恵みの福音(2021年8,9月) 通巻639号より

エリコの城壁
エリコの城壁

 「エリコ」はヨシュアによって率いられたイスラエルの民が、最初に占領した約束の地です。ガースタングをはじめ多くの考古学者は、この地の城壁の跡の発掘に挑戦しました。ここで発見された城壁は、調査によると石器時代にさかのぼるものであるとされ、現在エリコは世界最古の町とされています。

気がつかないままにしないために

マタイの福音書 7章3-5節

 せっかくおしゃれなメガネをかけているにもかかわらず、メガネを外してよく見ると、レンズに小さなほこりがついて、汚れていることに気づくことがあります。主イエスは、「あなたは、兄弟の目にあるちりは見えるのに、自分の目にある梁には、なぜ気がつかないのですか」と言われました。私たちは、他人の罪や欠点にはよく気づき、さばいているにもかかわらず、自分の中にある罪や欠点には気づかないことが多くあるのです。
 主イエスは、ほかの人を見下し、自分は正しいと信じている人々に、パリサイ人と取税人の宮での祈りを教えてくださいました。パリサイ人は立って、心の中でこんな祈りをしました。「神よ。私がほかの人たちのように、奪い取る者、不正な者、姦淫する者でないこと、あるいは、この取税人のようでないことを感謝します。私は週に2度断食し、自分が得ているすべてのものから、10分の1を献げております」。一方、取税人は遠く離れて立ち、目を天に向けようともせず、自分の胸をたたいて祈りました。「神様、罪人の私をあわれんでください」と。パリサイ人は自信満々でしたが、義と認められて家に帰ったのは、パリサイ人ではなく、神の前にへりくだっていた取税人だったというのです(ルカ18:10~14)。
 私たちが自分のあり方には気づかないで、すぐに相手をさばくのは、高ぶっているからです。
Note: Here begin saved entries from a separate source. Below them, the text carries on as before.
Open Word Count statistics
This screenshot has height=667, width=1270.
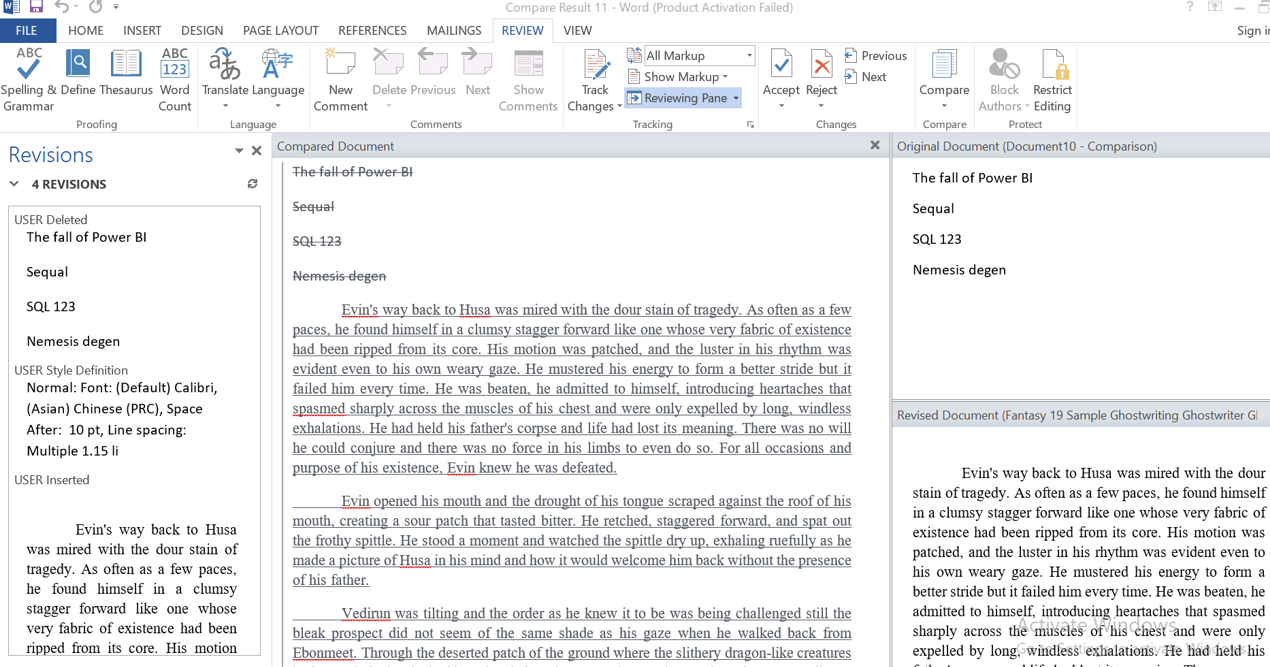coord(175,80)
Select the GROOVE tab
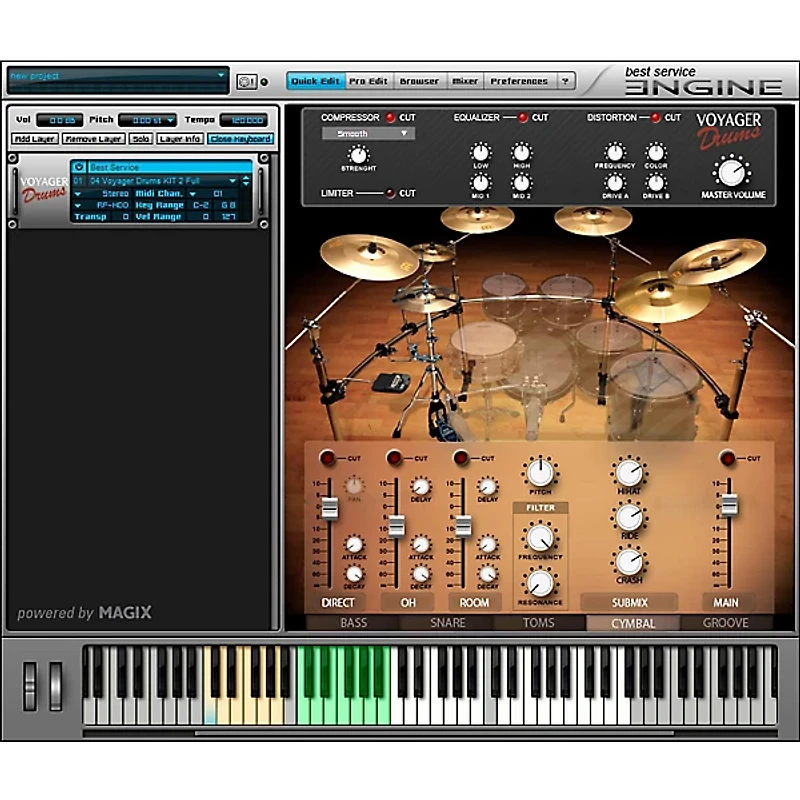The image size is (800, 800). coord(727,622)
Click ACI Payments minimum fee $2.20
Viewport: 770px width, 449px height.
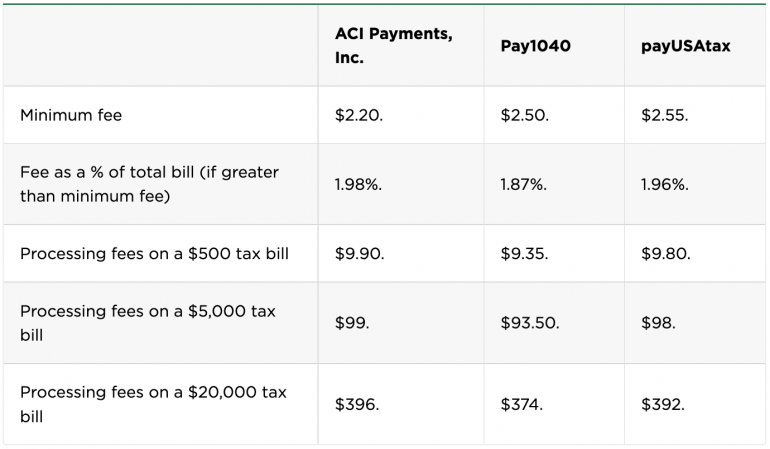coord(359,115)
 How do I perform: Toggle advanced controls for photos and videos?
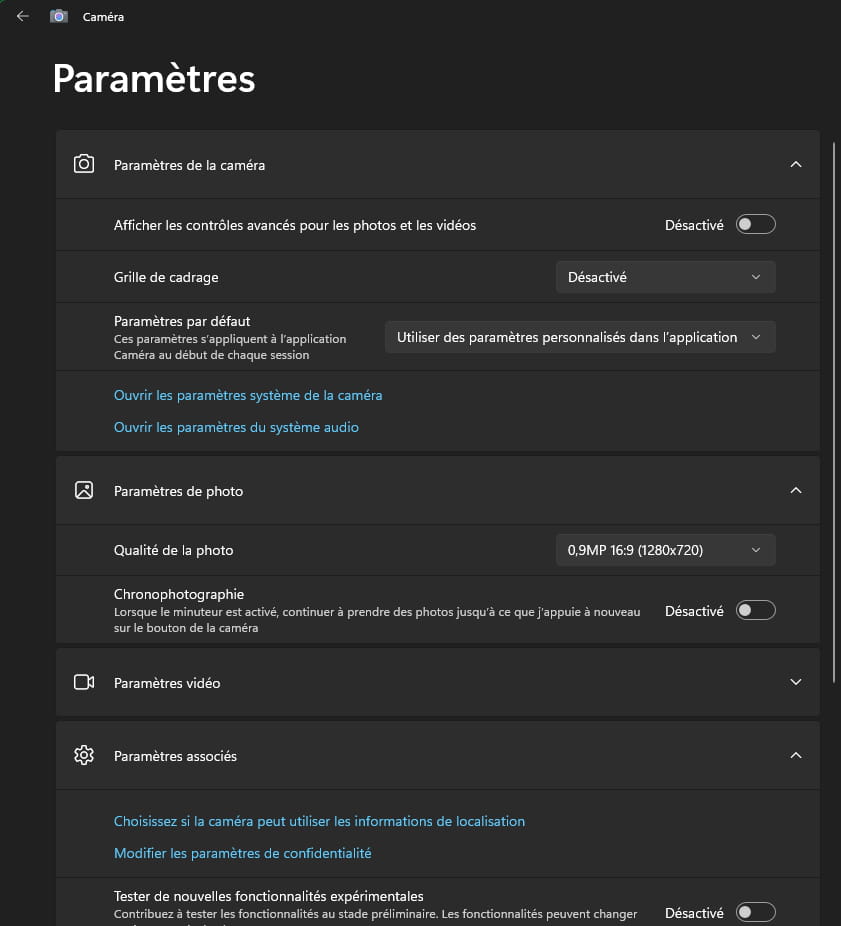[x=755, y=225]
自分の罪に気づくのに遅いのは、「心は脂肪のように鈍感」(詩篇119:70)だからです。私たちは毎日の生活の中で、知らず知らずのうちに心の中に、罪やほこりをたくさん蓄え、自分自身の姿が見えなくなってしまうことがあるのです。ですから、みことばと聖霊によって、気づかせていただくことが大切です。みことばを読み、自分の罪や汚れに気づかされたなら、罪の告白をし、聖霊によってきよめられ続ける者とさせていただきましょう。